Al momento de la entrevista, Monge detalló que el servicio sanitario estaba obstruido desde hacía una semana y debía convivir con el olor a excremento. “Es inhabitable. La atención médica, por ejemplo, también es poca”.
Pero más allá de criticar esas condiciones, reprochó tener que “vivirlas sin merecerlo”.
“Yo no tengo por qué estar aquí. Entiendo el delito que cometí y estoy dispuesta a pagar por ello, pero no maté a nadie para que me tengan aquí”.
Reclamó que el sistema penitenciario la hace pagar un doble castigo, debido a que los reos que supuestamente le hacían daño están más “cómodos que yo”.
“Ellos se quedaron en lugares que, si bien están hacinados, te podés movilizar y no estás encerrado todo el día sin ninguna comunicación (...). No es posible que no se ofrezcan otras alternativas a las personas que tienen problemas de convivencia”.
Reo: ‘En las tumbas, vivimos peor que las ratas’
Alejandro Valverde sumaba año y siete meses encerrado en las llamadas tumbas de La Reforma cuando lo entrevistamos. En ese tiempo, admitió, ha podido estudiar para sacar su bachillerato de colegio.
Sin embargo, la mayoría de los días sufría ataques de pánico y ansiedad, generada por no poder salir del cubo de cemento.
“Uno se sofoca mucho y, por eso, hay compañeros que hasta han llegado a hacerse daño con tal de salir de estas celdas”, lamentó Valverde, quien debe descontar una pena de 24 años por robos agravados y hurtos.

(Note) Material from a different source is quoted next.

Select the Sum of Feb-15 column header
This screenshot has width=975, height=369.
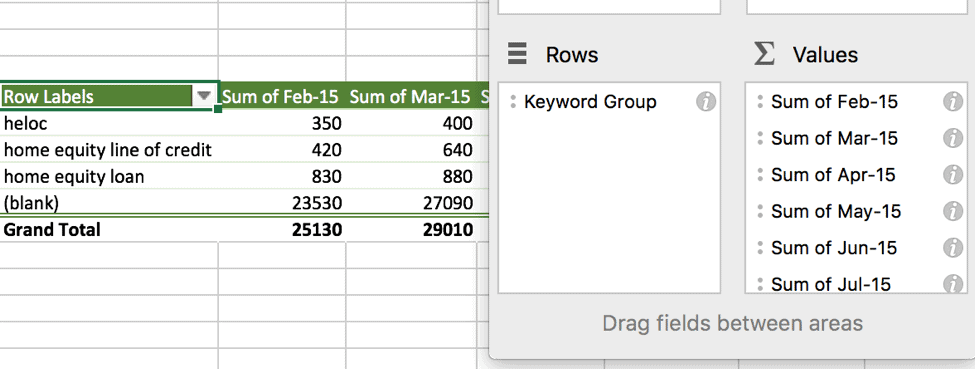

Pese a ello, para este reo, lo más difícil no lo constituye el encierro, sino las condiciones que los rodeaban.
“No hay ventilación, los cables de electricidad están expuestos y se puede generar un incendio, y no tenemos nadie con quién hablar. En este momento, estoy seguro de que vivimos peor que las ratas”, aseguró Valverde.
Lamentó que, además de lo ruinoso de la infraestructura y lo frustrante del encierro, lidiaban con compañeros problemáticos.
“Aquí no lo piensan dos veces en tirarte un poco de mierda y eso es tan incómodo... Hace que todo sea más difícil de sobrellevar”, comentó Valverde.